SUPPLIED MATERIAL:
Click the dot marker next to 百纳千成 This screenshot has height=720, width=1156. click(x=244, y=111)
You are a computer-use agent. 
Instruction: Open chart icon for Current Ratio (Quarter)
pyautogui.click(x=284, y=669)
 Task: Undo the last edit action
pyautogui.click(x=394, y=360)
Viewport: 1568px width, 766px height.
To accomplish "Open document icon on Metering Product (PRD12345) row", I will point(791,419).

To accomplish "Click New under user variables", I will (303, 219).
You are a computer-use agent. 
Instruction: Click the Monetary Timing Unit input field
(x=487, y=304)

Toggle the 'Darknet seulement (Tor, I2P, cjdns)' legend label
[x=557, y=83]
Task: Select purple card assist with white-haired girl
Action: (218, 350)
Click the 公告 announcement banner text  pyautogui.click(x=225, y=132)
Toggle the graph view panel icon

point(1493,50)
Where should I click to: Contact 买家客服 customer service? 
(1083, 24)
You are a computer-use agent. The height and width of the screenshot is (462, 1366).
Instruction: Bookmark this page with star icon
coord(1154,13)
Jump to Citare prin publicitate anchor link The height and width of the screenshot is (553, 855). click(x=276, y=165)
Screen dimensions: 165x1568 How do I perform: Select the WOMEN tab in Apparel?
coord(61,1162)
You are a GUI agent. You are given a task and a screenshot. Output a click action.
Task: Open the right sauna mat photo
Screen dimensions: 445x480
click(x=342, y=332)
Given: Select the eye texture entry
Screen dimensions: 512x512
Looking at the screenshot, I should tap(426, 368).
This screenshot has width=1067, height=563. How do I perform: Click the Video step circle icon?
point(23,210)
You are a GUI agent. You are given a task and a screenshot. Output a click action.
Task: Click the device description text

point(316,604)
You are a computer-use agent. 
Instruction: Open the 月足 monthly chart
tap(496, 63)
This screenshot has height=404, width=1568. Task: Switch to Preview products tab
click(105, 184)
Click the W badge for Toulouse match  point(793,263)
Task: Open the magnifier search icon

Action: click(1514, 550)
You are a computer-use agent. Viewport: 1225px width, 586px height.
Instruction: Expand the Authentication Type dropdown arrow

WHAT YOU SHOULD DO: Would you output the full listing exactly as given?

EXERCISE OUTPUT:
Click the dot marker next to 百纳千成 This screenshot has height=720, width=1156. click(x=244, y=111)
You are a computer-use agent. 
Instruction: Open chart icon for Current Ratio (Quarter)
pyautogui.click(x=284, y=669)
 Task: Undo the last edit action
pyautogui.click(x=394, y=360)
Viewport: 1568px width, 766px height.
To accomplish "Open document icon on Metering Product (PRD12345) row", I will point(791,419).

To accomplish "Click New under user variables", I will (303, 219).
You are a computer-use agent. 
Instruction: Click the Monetary Timing Unit input field
(x=487, y=304)

Toggle the 'Darknet seulement (Tor, I2P, cjdns)' legend label
[x=557, y=83]
Task: Select purple card assist with white-haired girl
Action: (218, 350)
Click the 公告 announcement banner text  pyautogui.click(x=225, y=132)
Toggle the graph view panel icon

point(1493,50)
Where should I click to: Contact 买家客服 customer service? 
(1083, 24)
You are a computer-use agent. The height and width of the screenshot is (462, 1366).
Instruction: Bookmark this page with star icon
coord(1154,13)
Jump to Citare prin publicitate anchor link The height and width of the screenshot is (553, 855). click(x=276, y=165)
Screen dimensions: 165x1568 How do I perform: Select the WOMEN tab in Apparel?
coord(61,1162)
You are a GUI agent. You are given a task and a screenshot. Output a click action.
Task: Open the right sauna mat photo
Screen dimensions: 445x480
click(x=342, y=332)
Given: Select the eye texture entry
Screen dimensions: 512x512
Looking at the screenshot, I should tap(426, 368).
This screenshot has width=1067, height=563. How do I perform: Click the Video step circle icon?
point(23,210)
You are a GUI agent. You are given a task and a screenshot. Output a click action.
Task: Click the device description text

point(316,604)
You are a computer-use agent. 
Instruction: Open the 月足 monthly chart
tap(496, 63)
This screenshot has height=404, width=1568. Task: Switch to Preview products tab
click(105, 184)
Click the W badge for Toulouse match  point(793,263)
Task: Open the magnifier search icon

Action: click(1514, 550)
You are a computer-use agent. Viewport: 1225px width, 586px height.
Instruction: Expand the Authentication Type dropdown arrow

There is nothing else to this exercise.